This is the fourth installment in the 8 part series: 8 Things You Should Know Before Making Entertainment For Your Brand
When it comes to developing or launching entertainment,
magical thinking is not a good strategy for how to support that effort. The decision to develop and launch a
narrative/story happens because there is a need to have bankable, repeatable,
commercial success and entertainment is a driver of that success. For business that is driven by entertainment, the
entertainment itself must be good enough to succeed and, it must be launched
and supported in a way that insures it will be found, sampled and explored to
develop a relationship with your intended audience.

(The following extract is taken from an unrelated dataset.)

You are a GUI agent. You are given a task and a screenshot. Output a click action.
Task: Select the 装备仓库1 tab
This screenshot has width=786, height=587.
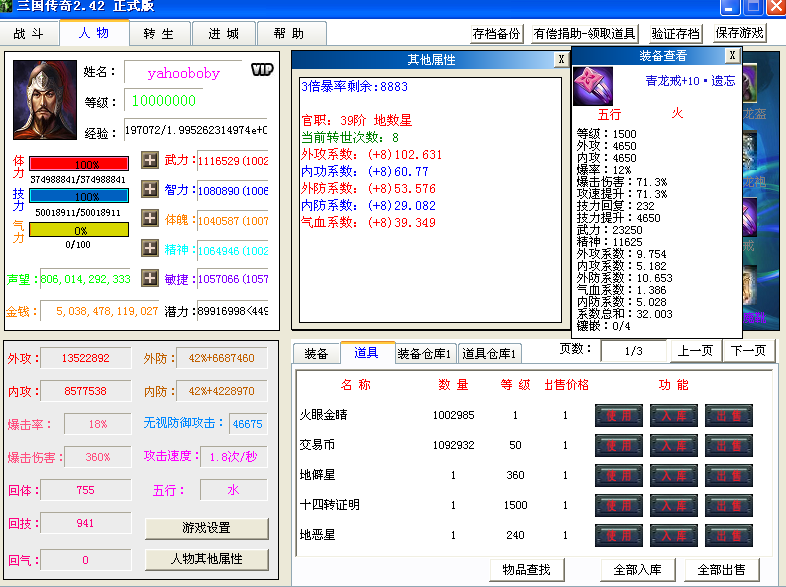tap(424, 353)

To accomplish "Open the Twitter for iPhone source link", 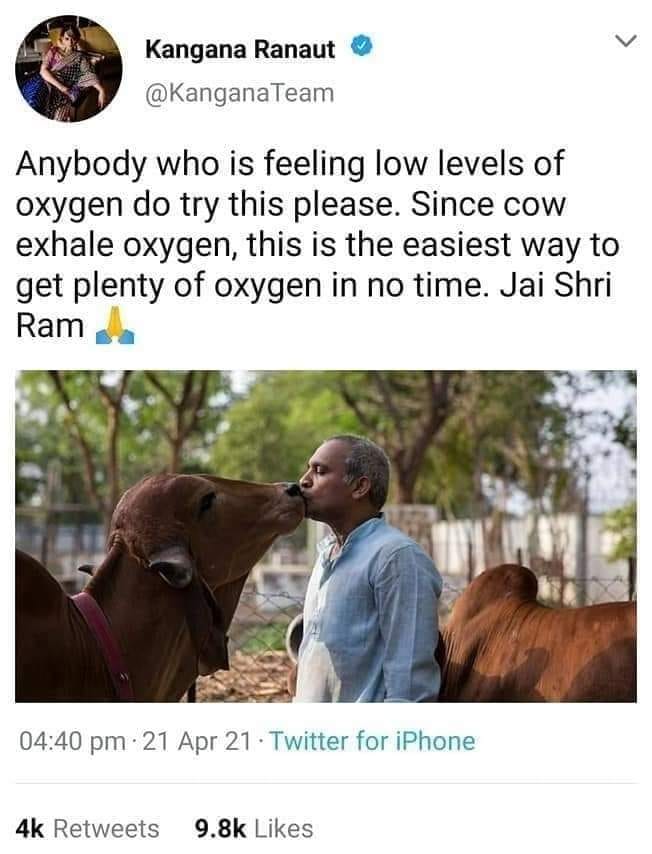I will (x=373, y=741).
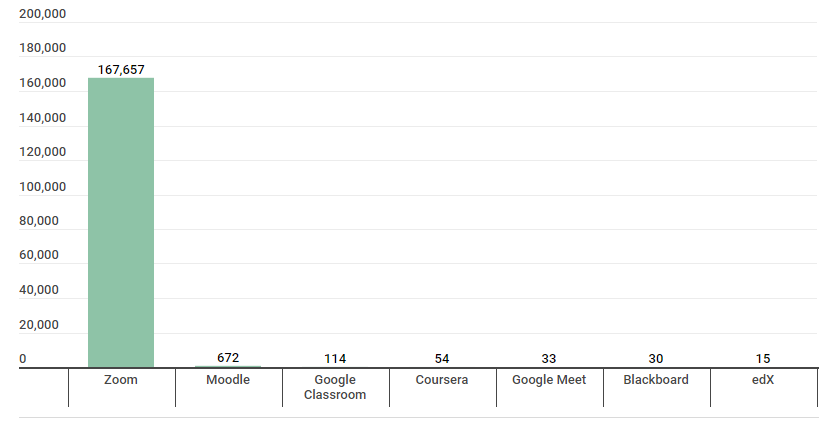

The age of social media is rich with stories of spontaneous
discovery, meteoric growth, garage creators and memes-turned-riches. We have
all heard the myth. A lone someone creates a story and in the absence of a
significant budget, either they themselves, or some friends who like the story,
create some visual and narrative assets, put it online, and it grows. As the
myth goes, sometimes success takes years and a lot of relentless pluck and
sometimes it’s really fast, virally exploding as the story finds its audience
and becomes big.
This can be a hopeful and motivating story for those whose day jobs aren’t
creating or managing stories or brands. It’s a chance to see if your narrative
might have merit and resonance for more than just yourself and perhaps
immediate family and friends.
The underlying truth is that for every story that has humble
beginnings yet manages to break out of the unimaginably crowded world of social
media, there are uncountable magnitudes of stories that remain obscure forever.
For a real commercial enterprise, shoestring development and
Hail Mary support campaigns cost and lose more than the meager investments
assigned to the efforts. Valuable people will spend valuable time working on
these efforts. The commercial product/services will be created, tooled and
funded. Critical external partners will become involved and bring their own
resources to bear as well. The cost and risk list goes on and on.

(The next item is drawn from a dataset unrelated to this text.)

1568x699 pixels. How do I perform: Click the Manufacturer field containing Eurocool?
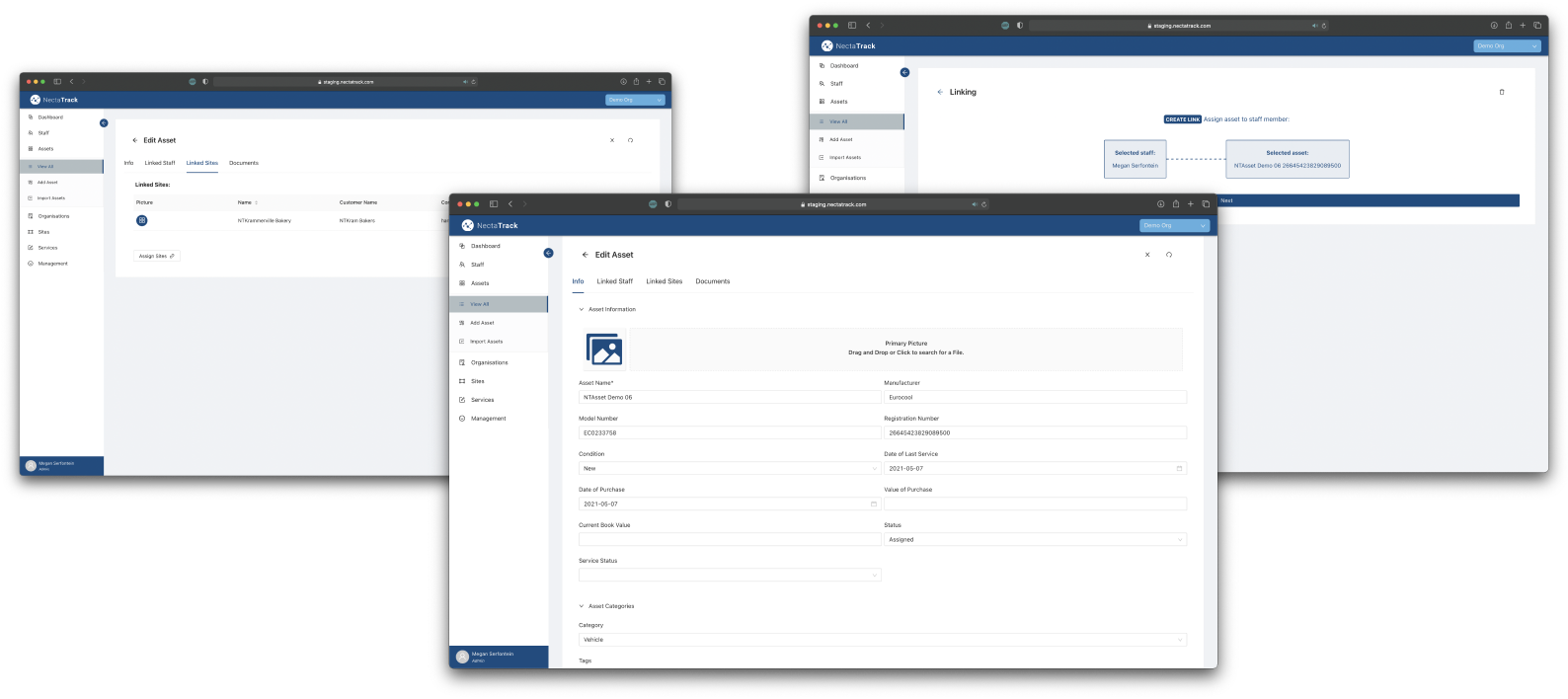pyautogui.click(x=1034, y=397)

Here is a listing of things to consider as you develop your
thinking about how to fund and support entertainment for your brand:
Creators and Development
talent costs money
Work with a good agency or a partner who can advise you on
finding and attaching top talent. Strong results happen a lot more because of
“who” versus strategy and plan.
Time is money so be
clear about what you want developed
The more time development and production resources spend
casting about pursuing a result that gets reset because it doesn’t meet your
needs, the more expensive it is. Be clear about your goals and timing (see
section on timing).
Funds commitment horizon is longer
for entertainment
Product companies (including licensing companies) often
fluxuate their budget on a quarter by quarter basis as their results come in.

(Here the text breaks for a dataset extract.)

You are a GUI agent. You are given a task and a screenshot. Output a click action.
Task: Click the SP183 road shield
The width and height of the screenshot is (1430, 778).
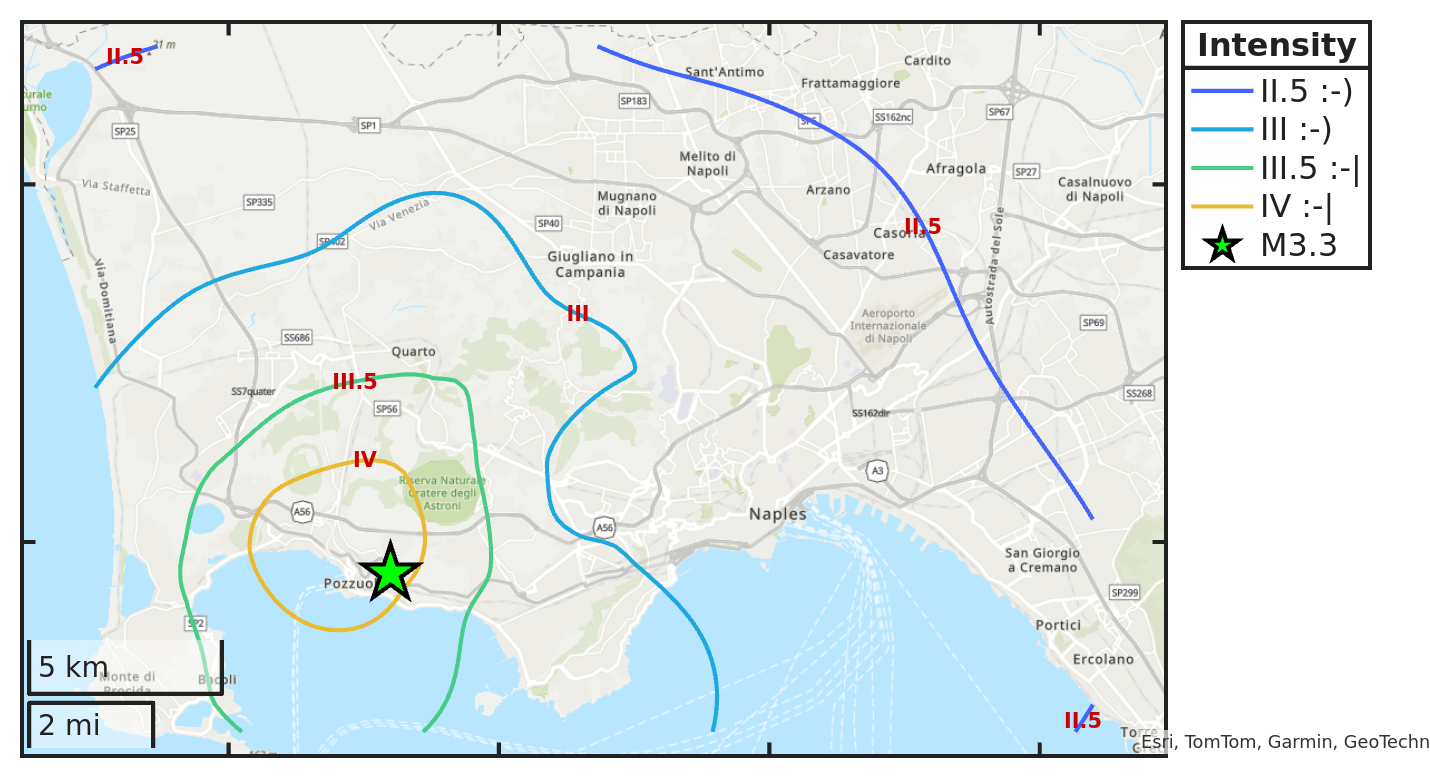point(634,101)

Entertainment needs to function on commitments that lock in funds for 2 or 3
years. Shortening up funds during the process is very destructive to the
process and often significantly harms the quality of the results.
Set aside a distinct
and sufficient “discovery” budget for advertising
Making the entertainment is one step. Making sure your
audience shows up and finds you is equally as important or all that good work
never has the effect you’re looking for. Set aside that budget from the
beginning and make sure it lands during the critical discovery and spread
period and that it lasts long enough (highly variable dependent on what format
you’re launching in).
You’re in or You’re
not because just a little bit often has no effect
Doing just a tiny bit of entertainment to see if there’s
interest in usually not very effective and definitely burns time and
resources. There are some exceptions.
I’ve seen multiple short forms launched to test concept ideas with direct
audience feedback that has worked. This is best when you own enough of your own
development and production pipeline that the cost isn’t prohibitive because
short forms (1 to 3 min.) are the most expensive way to produce entertainment
per minute.
Greenlight your next
round to be ready vs when you have proof.
Due to the lengthy development and production run up for
entertainment, if you are a product company, you will miss the opportunity to
continue driving your brand with entertainment if you wait until your first
round is in market and successful before you greenlight the second round. That
gap will be a year or more.
Trust the talent and
don’t get research paralysis
I get a lot of questions from non-entertainment companies
about when can research be fielded to insure they are doing the right
entertainment. The short answer is research can’t tell you much of quality
until you have some truly complete entertainment to test. Imagine testing
sponge bob with boards and an explanation: “He’s a sponge…square…and he has a
silly laugh…” It's not funny and powerful until it's all there. You need to trust your
entertainment talent and your own understanding of your brand to give you most
of those directional answers during development.